I also was charged 33 this month for Superfan. I paid 99 last year. I the retension rep I talked to said it should be free and I will be credited. There was however NO credit on my August bill as the FAQ answer indicated.

With that in their FAQ I can't see how they COULD charge anyone who subscribed last year.

I'm sure they'll straighten it out, but it creates a pain for me trying to explain the extra high bill to my wife who I assured we would be getting SF free.


----------



## ravonaf (Sep 2, 2003)

I had my new HD unit hooked up last week and the guy gave me Super Fan for free as well as HBO/Showtime for $2 a month for six months. I've only been on DTV for a year but I had pre-bought Sunday Ticket.

I guess since I was a new HD subscriber he was giving me HD content. The funny thing is that I was going to subscribe to those anyways.


----------



## gregftlaud (Jun 16, 2004)

what was odd about my situation is they starting charing me for the nfl sunday ticket on my july 3rd statement and the superfan was on there at 0.00 dollars so i thought i was free and clear. then on the aug 3rd statement they decide to charge me 99 bucks. doesnt make any sense. if they are gonna charge u for the superfan then it should have been with the first charge of the nfl sunday ticket...for me....on my july 3rd statement. hopefully i will get the credit without having to call back and yell 5 or 6 times. i refuse to pay over 300 bucks for nfl sunday ticket no matter how much i love football in hd.


----------



## wmschultz (May 26, 2004)

You could always just log into your account on line and check to see if the credit is on there.
They usually show up shortly after you hang up.


----------



## gregftlaud (Jun 16, 2004)

oh i did that but there was no credit and anyway he told me it would take a couple of days because another dept would be handling it


----------



## Baldodome (Jan 12, 2003)

Same situation when bill arrived this past weekend. Just hung up with CSR, $99 credit back on bill. It's a shame that customers need to ask for stuff to get the best deals. I have been a user since the year they came out with DTV, Sunday ticket since it came out, HD throughout house, 3 different Tivos, Locals, full programming, etc......and I still have to beg for to best deal. 

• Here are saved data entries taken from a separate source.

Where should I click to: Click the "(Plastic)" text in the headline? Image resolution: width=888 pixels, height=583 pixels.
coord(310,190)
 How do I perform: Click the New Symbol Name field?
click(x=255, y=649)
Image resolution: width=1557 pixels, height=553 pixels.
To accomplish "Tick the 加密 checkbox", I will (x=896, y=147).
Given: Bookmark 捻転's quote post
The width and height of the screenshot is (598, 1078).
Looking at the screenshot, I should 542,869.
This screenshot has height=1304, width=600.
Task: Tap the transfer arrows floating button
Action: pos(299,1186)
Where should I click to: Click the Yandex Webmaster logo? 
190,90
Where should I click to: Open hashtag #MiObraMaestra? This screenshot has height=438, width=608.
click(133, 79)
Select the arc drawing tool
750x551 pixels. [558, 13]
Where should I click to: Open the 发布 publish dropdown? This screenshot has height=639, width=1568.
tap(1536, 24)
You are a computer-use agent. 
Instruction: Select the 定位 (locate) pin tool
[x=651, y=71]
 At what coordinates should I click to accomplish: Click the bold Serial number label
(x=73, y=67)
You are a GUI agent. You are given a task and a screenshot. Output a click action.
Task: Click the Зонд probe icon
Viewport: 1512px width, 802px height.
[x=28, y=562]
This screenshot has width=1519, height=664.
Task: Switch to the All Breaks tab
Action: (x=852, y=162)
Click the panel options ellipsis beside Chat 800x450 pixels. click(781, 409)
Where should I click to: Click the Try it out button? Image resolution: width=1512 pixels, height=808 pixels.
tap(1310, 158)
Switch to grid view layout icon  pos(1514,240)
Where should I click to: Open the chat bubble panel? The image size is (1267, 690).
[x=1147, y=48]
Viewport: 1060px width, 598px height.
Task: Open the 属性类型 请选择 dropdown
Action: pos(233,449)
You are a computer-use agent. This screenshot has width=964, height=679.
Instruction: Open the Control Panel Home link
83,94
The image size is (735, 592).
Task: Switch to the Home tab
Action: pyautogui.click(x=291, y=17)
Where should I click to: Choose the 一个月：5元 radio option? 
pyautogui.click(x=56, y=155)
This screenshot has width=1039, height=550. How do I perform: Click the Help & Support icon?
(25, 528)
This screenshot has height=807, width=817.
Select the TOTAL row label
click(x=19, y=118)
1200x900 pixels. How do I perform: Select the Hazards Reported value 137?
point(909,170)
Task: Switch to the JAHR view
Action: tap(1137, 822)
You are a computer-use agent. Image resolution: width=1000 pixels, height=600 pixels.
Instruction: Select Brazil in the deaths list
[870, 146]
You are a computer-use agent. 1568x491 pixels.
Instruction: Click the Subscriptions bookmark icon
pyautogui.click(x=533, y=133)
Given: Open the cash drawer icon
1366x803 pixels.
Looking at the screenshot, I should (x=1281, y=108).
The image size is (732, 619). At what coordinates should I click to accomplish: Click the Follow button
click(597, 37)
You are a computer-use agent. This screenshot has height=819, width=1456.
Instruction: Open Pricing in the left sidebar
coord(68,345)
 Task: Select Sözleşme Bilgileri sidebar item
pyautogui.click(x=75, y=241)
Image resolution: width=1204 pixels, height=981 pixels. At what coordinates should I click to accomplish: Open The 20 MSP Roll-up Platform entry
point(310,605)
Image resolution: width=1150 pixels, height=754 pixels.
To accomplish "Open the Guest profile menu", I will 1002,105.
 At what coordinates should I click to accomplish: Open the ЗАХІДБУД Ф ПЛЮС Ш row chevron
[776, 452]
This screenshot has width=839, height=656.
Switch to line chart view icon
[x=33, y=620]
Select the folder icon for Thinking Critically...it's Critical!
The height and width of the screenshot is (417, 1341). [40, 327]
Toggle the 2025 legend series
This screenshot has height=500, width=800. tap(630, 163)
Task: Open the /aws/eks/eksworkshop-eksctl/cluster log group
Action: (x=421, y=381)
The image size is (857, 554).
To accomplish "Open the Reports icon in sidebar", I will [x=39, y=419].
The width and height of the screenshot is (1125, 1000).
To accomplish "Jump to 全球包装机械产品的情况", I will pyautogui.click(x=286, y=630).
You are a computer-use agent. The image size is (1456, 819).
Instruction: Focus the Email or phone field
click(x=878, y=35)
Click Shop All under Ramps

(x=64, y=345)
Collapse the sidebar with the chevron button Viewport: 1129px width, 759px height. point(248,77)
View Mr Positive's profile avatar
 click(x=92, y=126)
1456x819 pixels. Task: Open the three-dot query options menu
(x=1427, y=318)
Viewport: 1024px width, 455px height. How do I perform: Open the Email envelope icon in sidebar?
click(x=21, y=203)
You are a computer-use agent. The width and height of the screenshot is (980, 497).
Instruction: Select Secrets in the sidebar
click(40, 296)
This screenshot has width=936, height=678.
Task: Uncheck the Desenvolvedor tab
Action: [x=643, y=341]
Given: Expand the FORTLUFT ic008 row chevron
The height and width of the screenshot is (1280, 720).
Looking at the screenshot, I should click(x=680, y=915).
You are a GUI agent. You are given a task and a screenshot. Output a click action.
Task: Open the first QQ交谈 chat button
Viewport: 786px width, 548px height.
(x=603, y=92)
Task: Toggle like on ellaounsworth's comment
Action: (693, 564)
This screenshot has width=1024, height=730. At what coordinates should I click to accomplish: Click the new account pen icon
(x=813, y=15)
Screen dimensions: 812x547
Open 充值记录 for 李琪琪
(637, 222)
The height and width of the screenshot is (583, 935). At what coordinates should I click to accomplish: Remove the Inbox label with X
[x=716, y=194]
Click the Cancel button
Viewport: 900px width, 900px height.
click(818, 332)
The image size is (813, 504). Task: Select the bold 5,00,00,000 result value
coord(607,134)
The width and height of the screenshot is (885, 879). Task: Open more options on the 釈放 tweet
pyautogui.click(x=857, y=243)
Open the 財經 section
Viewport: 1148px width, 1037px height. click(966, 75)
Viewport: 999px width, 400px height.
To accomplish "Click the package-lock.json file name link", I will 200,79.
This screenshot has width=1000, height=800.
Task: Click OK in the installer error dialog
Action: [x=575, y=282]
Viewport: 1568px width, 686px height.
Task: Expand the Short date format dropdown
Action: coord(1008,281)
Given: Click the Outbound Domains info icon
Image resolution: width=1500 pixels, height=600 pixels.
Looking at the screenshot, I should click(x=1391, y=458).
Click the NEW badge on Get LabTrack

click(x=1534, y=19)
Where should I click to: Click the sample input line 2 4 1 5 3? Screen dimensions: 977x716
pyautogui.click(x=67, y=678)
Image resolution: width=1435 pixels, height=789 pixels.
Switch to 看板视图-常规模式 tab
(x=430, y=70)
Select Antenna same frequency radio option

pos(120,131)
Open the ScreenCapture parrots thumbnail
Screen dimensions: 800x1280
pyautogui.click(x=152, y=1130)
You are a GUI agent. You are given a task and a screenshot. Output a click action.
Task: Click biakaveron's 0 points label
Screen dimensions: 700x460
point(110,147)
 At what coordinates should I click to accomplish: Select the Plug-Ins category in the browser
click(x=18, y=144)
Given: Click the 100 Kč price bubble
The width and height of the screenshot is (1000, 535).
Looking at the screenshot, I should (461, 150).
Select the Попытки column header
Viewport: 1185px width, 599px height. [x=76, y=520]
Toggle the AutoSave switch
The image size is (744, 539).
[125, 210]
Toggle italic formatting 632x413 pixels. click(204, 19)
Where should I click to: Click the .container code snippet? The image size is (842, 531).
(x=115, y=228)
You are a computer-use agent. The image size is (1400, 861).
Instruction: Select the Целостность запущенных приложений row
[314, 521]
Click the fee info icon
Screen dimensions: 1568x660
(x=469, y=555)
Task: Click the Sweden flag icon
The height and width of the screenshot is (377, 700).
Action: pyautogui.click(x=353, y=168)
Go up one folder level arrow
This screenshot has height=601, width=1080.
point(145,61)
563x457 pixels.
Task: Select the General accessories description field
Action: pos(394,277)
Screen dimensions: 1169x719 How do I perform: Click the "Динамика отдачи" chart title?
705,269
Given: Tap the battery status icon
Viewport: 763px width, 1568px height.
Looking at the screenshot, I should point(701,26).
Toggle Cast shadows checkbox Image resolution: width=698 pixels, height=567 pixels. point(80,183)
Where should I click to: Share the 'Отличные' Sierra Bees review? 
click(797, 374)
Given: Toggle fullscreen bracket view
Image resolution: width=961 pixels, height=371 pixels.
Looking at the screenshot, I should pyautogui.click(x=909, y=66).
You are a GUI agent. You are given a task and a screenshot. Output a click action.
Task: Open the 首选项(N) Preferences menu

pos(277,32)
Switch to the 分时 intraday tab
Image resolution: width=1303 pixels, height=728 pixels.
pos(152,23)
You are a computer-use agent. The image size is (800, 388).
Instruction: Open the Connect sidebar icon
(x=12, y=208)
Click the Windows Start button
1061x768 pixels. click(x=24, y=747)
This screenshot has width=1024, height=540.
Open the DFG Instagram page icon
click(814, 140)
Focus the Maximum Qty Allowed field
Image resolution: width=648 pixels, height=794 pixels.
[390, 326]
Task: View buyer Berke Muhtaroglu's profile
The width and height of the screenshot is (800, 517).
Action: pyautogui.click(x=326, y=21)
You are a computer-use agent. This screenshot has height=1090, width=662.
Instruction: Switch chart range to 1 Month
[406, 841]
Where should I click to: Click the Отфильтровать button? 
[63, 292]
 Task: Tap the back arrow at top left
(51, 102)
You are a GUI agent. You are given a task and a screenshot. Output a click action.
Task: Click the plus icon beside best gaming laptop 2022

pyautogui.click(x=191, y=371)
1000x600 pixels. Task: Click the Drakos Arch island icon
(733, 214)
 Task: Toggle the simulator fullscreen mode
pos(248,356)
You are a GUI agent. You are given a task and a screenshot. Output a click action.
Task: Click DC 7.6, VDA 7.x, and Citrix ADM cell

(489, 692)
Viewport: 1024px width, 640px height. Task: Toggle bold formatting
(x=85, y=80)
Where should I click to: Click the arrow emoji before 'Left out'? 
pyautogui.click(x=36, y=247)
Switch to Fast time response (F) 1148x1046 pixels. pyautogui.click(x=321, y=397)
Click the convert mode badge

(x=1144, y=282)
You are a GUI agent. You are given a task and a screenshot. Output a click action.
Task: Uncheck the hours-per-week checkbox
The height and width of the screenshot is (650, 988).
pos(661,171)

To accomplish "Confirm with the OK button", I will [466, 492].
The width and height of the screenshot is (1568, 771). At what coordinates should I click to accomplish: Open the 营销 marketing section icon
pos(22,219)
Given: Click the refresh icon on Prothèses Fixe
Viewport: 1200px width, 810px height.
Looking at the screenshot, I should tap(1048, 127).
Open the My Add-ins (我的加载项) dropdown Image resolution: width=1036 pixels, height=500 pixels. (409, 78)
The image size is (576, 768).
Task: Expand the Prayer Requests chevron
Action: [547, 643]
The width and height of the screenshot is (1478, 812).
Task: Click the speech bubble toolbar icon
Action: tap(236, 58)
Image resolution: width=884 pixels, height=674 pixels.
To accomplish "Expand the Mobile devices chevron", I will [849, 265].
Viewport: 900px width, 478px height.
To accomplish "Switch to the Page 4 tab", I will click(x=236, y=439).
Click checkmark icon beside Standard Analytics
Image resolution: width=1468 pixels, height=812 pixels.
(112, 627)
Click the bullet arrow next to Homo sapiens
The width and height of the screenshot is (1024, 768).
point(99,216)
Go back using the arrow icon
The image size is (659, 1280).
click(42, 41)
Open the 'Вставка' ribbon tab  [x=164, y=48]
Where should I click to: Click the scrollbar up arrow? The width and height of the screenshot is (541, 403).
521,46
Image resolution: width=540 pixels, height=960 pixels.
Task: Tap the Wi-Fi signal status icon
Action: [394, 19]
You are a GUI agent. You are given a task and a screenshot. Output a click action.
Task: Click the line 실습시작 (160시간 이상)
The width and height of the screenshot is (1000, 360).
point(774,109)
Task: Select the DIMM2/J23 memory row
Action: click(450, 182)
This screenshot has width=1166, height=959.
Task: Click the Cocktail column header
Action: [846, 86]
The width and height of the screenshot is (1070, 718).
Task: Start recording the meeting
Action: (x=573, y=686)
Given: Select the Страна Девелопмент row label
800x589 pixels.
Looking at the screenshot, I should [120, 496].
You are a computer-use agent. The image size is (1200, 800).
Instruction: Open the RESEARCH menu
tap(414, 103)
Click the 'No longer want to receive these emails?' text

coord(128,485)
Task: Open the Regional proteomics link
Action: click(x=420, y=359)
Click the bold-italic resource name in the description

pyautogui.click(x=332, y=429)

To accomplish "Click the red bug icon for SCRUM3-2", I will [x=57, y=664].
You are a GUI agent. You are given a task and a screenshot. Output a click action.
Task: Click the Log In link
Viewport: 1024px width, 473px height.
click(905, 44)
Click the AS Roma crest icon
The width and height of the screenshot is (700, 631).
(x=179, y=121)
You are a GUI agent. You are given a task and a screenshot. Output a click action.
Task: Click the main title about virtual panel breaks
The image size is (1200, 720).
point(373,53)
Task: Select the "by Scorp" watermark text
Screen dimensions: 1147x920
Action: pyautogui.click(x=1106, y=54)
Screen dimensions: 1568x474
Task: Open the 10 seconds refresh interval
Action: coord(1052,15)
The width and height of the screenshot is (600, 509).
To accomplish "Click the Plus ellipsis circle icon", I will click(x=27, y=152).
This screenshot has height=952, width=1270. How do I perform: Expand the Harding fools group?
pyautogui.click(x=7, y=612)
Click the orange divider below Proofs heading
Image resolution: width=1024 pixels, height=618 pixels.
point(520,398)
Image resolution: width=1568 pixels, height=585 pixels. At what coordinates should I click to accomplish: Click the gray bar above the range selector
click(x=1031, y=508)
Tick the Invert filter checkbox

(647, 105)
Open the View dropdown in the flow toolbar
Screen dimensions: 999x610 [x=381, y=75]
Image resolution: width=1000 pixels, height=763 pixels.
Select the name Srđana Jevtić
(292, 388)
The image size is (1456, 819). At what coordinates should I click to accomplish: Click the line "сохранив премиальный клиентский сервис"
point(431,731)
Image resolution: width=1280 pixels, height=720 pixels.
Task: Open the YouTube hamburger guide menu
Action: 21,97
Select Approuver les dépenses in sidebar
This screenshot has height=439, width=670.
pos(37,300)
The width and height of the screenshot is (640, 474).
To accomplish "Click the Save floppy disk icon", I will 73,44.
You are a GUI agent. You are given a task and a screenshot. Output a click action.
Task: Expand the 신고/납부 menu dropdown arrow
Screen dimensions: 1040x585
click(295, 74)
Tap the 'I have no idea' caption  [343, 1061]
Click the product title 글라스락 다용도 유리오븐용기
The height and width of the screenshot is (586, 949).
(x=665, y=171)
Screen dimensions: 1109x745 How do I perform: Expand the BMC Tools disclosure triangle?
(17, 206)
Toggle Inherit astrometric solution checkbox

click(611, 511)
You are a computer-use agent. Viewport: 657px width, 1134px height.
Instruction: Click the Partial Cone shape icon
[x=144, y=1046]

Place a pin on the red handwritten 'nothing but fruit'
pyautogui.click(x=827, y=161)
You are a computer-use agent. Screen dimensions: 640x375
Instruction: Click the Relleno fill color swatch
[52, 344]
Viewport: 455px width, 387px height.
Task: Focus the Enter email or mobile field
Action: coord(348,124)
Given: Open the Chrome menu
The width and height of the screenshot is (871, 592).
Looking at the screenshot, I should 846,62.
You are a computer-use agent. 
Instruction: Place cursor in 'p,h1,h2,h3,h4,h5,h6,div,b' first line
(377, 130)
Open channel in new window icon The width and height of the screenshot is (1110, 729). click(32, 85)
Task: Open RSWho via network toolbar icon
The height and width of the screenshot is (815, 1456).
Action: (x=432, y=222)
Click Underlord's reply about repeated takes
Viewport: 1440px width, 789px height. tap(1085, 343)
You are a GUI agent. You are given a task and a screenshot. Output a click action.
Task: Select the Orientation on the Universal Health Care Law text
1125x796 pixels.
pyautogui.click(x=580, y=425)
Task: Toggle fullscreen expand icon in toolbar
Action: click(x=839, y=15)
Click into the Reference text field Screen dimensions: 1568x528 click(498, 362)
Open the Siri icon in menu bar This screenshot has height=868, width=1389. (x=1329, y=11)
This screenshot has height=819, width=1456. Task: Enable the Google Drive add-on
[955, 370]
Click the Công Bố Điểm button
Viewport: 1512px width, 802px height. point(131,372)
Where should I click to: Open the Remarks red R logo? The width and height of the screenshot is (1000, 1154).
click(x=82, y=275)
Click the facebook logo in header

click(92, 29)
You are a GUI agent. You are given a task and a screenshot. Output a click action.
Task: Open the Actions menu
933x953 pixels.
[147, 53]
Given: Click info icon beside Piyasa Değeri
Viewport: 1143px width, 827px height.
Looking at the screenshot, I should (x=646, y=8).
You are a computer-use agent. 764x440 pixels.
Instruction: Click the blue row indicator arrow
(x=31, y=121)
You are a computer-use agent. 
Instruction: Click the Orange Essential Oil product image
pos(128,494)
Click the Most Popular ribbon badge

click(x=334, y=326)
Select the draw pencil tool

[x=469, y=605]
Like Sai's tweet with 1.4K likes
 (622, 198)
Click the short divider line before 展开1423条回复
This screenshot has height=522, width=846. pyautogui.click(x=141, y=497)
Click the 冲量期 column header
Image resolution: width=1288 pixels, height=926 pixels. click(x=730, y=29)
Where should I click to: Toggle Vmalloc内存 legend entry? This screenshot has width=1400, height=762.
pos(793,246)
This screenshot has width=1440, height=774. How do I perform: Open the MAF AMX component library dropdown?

Although, when I called, they did recognize me as "An A-List customer", so I guess that makes it all OK!!


----------



## axelf (Jul 4, 2004)

I have an interesting experience with this too. I paid the $49 for superfan last year and then got my HDTivo just before the season started last year. They had a bug last year when you activated the HDTivo it screwed up the Superfan subscription. So, they charged me $99 and then gave me a $99 credit. 

This year I got both a $49 and a $99 credit. I'm very happy now.


----------



## AreBee (Jan 11, 2005)

I called customer retention and told them I was going to cancel the SuperFan as a ploy to see what they would do for me. If the rep gave it to me for $49 like last year I would have jumped on it, but they gave it to me for free. Can't hurt to try.


----------



## vaporware (Mar 5, 2002)

Yeah, I had to call and get the money credited onto my account. The lady told me the system was automatically billing anyone that signed up for it. The kicker is when I told her that had I not checked my online billing I wouldn't have noticed it and not called to get a credit she said that it would not have been given to me automatically.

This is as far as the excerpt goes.